--- Instructions for the task ---
Return the lines below exactly, from the first one through the line that has "The image size is (1059, 375).". Leave out everything after it.

--- Extracted data ---
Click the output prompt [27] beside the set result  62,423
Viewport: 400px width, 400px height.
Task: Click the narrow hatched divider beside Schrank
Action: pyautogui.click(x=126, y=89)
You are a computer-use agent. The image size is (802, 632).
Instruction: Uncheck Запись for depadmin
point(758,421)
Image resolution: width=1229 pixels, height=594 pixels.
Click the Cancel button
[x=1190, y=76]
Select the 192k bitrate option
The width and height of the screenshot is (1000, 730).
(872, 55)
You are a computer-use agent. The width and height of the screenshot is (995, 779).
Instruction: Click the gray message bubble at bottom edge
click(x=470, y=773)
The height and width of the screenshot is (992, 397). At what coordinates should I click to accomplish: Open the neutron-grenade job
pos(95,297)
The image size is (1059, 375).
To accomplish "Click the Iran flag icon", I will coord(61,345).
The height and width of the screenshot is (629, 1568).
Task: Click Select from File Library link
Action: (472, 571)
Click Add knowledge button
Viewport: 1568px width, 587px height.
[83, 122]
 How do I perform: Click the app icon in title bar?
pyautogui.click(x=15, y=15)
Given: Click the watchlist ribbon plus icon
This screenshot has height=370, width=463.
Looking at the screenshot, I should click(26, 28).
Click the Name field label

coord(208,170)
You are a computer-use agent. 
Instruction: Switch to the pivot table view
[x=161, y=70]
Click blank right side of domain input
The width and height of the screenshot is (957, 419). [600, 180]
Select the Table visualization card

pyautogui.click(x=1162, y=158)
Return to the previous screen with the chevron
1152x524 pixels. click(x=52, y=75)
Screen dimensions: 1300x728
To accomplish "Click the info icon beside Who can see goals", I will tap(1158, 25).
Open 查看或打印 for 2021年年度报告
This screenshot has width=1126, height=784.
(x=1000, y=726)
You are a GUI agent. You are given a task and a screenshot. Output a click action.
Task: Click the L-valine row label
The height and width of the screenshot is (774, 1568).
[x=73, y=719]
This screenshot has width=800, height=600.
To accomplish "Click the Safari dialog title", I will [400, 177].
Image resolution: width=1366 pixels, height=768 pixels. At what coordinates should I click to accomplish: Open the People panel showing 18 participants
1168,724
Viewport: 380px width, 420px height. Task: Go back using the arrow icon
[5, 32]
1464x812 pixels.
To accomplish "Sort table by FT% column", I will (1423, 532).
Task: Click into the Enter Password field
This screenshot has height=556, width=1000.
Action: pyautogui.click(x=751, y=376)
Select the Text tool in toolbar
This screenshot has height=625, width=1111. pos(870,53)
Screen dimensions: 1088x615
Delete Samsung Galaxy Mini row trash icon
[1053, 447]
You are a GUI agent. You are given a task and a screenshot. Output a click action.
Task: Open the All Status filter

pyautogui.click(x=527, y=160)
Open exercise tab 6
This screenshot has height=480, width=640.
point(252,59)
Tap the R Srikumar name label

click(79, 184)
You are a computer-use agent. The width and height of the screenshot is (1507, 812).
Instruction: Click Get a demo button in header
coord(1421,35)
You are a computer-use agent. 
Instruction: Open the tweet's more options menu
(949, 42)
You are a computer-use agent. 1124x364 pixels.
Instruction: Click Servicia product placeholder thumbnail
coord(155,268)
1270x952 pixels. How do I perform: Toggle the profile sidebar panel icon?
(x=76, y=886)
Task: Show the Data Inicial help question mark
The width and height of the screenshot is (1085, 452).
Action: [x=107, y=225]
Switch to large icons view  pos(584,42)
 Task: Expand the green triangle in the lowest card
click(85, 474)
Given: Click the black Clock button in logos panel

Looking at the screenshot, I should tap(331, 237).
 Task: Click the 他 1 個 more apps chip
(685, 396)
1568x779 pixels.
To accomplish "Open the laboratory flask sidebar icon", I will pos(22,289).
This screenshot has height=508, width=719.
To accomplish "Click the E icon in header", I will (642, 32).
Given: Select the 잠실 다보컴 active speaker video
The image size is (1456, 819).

--- Response below ---
Click the output prompt [27] beside the set result  62,423
Viewport: 400px width, 400px height.
Task: Click the narrow hatched divider beside Schrank
Action: pyautogui.click(x=126, y=89)
You are a computer-use agent. The image size is (802, 632).
Instruction: Uncheck Запись for depadmin
point(758,421)
Image resolution: width=1229 pixels, height=594 pixels.
Click the Cancel button
[x=1190, y=76]
Select the 192k bitrate option
The width and height of the screenshot is (1000, 730).
(872, 55)
You are a computer-use agent. The width and height of the screenshot is (995, 779).
Instruction: Click the gray message bubble at bottom edge
click(x=470, y=773)
The height and width of the screenshot is (992, 397). At what coordinates should I click to accomplish: Open the neutron-grenade job
pos(95,297)
The image size is (1059, 375).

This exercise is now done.